Per Mark Bedics, NCAA Associate Director of Championships and Alliances and championship manager for National Collegiate women’s ice hockey, the verbiage about women’s hockey bracket selection has changed to match the verbiage for the men’s ice hockey tournament: “In setting up the tournament, the committee begins with a list of priorities to ensure a successful tournament on all fronts, including competitive equity, financial success and the likelihood of a playoff-type atmosphere at each first/second round site.”

This particular criteria was a point of contention for many in women’s hockey, as saving money was prioritized and the words “bracket integrity” did not appear anywhere in the women’s hockey selection criteria, whereas it was the primary directive for selecting the men’s bracket.

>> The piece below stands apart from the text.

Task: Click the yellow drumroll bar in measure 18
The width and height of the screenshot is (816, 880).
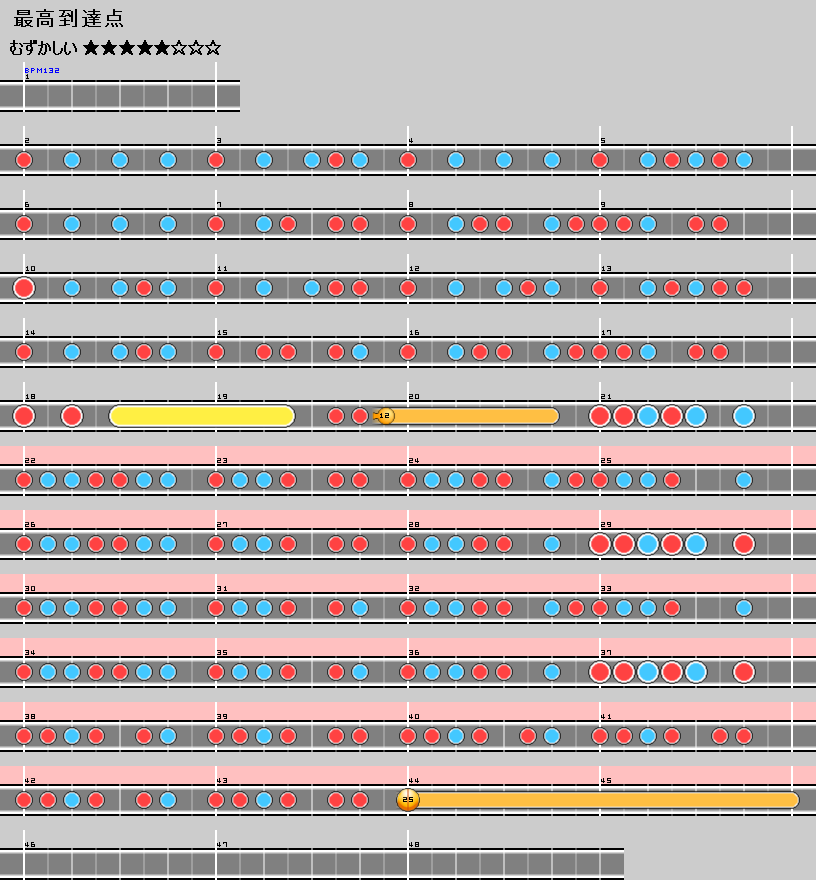Action: pos(201,416)

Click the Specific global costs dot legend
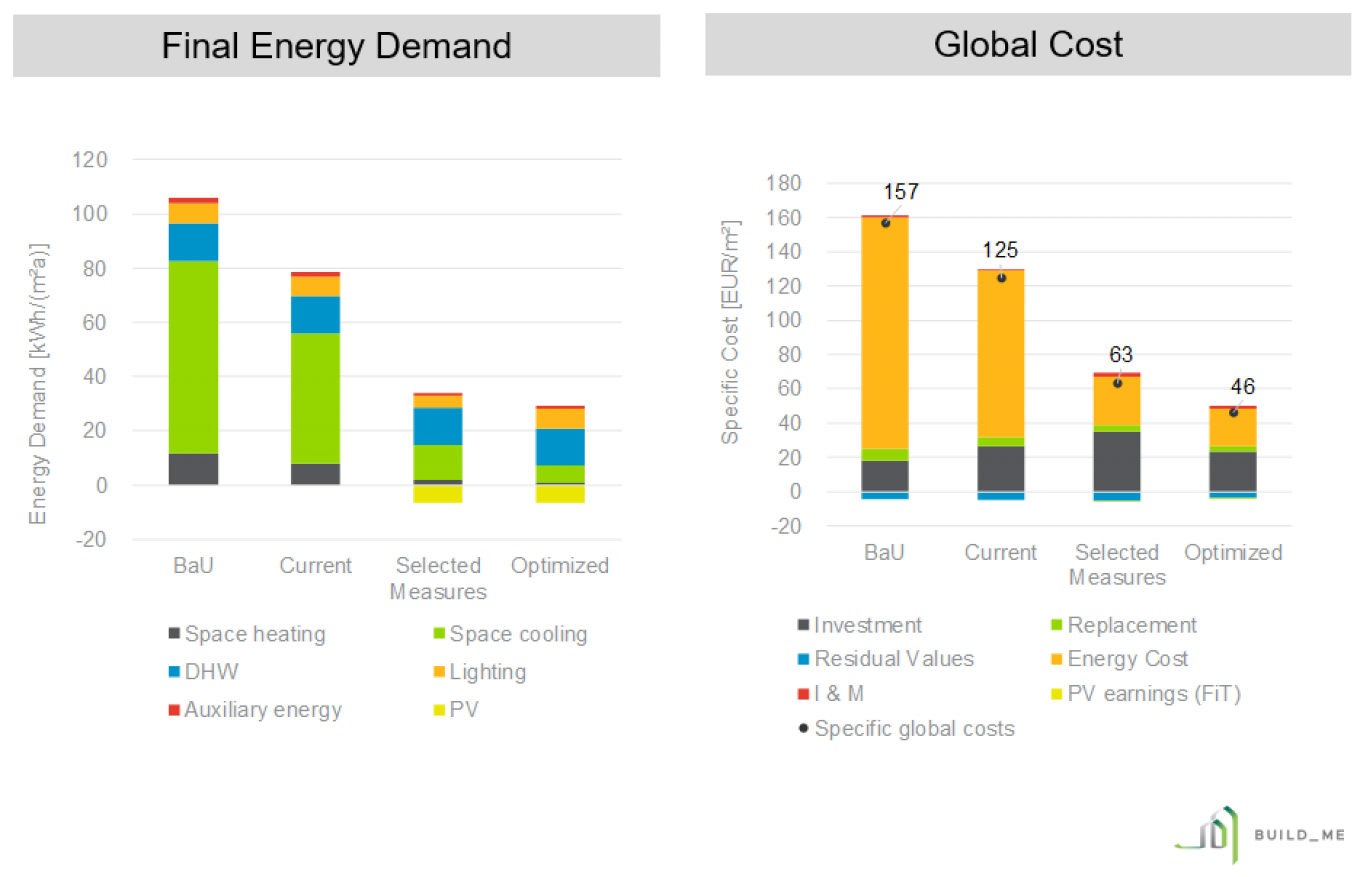tap(804, 728)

Importantly, this does not remove any consideration of travel from the selection criteria, but does bring the process in line with what happens in the men’s tournament, said Bedics. The directive is no longer to avoid flights at all costs. However, that doesn’t mean every lower seed will be flown to a quarterfinal host site, just as not every men’s team is flown to the four regional sites. Avoiding intra-conference matchups and creating a championships atmosphere – items already in the men’s selection criteria – will be part of deciding how teams are seeded and therefore where they will play.

A requirement to avoid first-round intra-conference matchups is also new to women’s hockey selection criteria. This was a particular issue that went hand-in-hand with the travel stipulation and was exacerbated by the geographical limitations of where women’s hockey programs are located.

These early-round conference meetings have been a contentious issue for years. The bracket for the cancelled 2020 national championship had Ohio State traveling to play fellow WCHA member Minnesota. In 2018, Wisconsin hosted Minnesota in the quarterfinal. Minnesota Duluth traveled to play Minnesota and Clarkson hosted Cornell in the 2017 quarterfinal. The next year, the first round featured two intra-conference matchups as Boston College hosted Northeastern and Quinnipiac hosted Clarkson.

The new criteria says avoiding intra-conference games in the first round is now a requirement unless the group of teams receiving the sixth-11th seeds contains four or more teams from the same conference.

These changes come after a gender equity report published in late October showed a massive number of differences in the student-athlete experience between men’s and women’s hockey.

The report showed major spending disparities between men’s and women’s hockey championships that have not yet been addressed, but in the two months since the report was shared with the public, the NCAA has corrected two of the biggest problems by reconsidering expansion and removing the cost savings stipulation on women’s hockey.